▶ _Provided information_
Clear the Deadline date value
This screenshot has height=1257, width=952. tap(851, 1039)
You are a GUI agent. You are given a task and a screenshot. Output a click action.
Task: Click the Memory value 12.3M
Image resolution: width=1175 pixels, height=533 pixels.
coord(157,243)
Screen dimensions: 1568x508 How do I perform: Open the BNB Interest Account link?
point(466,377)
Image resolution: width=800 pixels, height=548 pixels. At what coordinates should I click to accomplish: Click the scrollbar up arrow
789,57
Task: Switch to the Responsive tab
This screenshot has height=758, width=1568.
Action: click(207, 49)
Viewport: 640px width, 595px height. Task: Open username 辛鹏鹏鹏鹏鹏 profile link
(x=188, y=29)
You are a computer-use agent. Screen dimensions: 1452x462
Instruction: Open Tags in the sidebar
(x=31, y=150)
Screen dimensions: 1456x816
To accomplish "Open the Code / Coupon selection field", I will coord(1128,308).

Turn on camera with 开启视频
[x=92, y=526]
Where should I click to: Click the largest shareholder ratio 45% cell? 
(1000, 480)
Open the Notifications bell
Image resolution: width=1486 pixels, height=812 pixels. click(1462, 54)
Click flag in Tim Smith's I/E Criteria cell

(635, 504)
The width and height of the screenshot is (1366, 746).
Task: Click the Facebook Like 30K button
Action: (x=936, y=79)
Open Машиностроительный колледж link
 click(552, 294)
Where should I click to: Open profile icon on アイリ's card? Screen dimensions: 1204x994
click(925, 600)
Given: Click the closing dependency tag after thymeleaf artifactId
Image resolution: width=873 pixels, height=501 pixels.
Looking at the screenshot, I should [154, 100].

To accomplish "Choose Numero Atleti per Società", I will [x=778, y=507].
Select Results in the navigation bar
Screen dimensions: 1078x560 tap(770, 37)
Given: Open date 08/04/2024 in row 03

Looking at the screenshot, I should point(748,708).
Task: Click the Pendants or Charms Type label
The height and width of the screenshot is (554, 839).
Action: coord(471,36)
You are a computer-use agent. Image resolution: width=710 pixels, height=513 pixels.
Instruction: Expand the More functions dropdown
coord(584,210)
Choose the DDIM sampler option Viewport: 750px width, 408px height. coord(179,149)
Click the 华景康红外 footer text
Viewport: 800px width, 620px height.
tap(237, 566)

▶ _Task brief_
Give only the number of lines in the listing above that include the string "computer".

▶ _Solution for this exercise_
2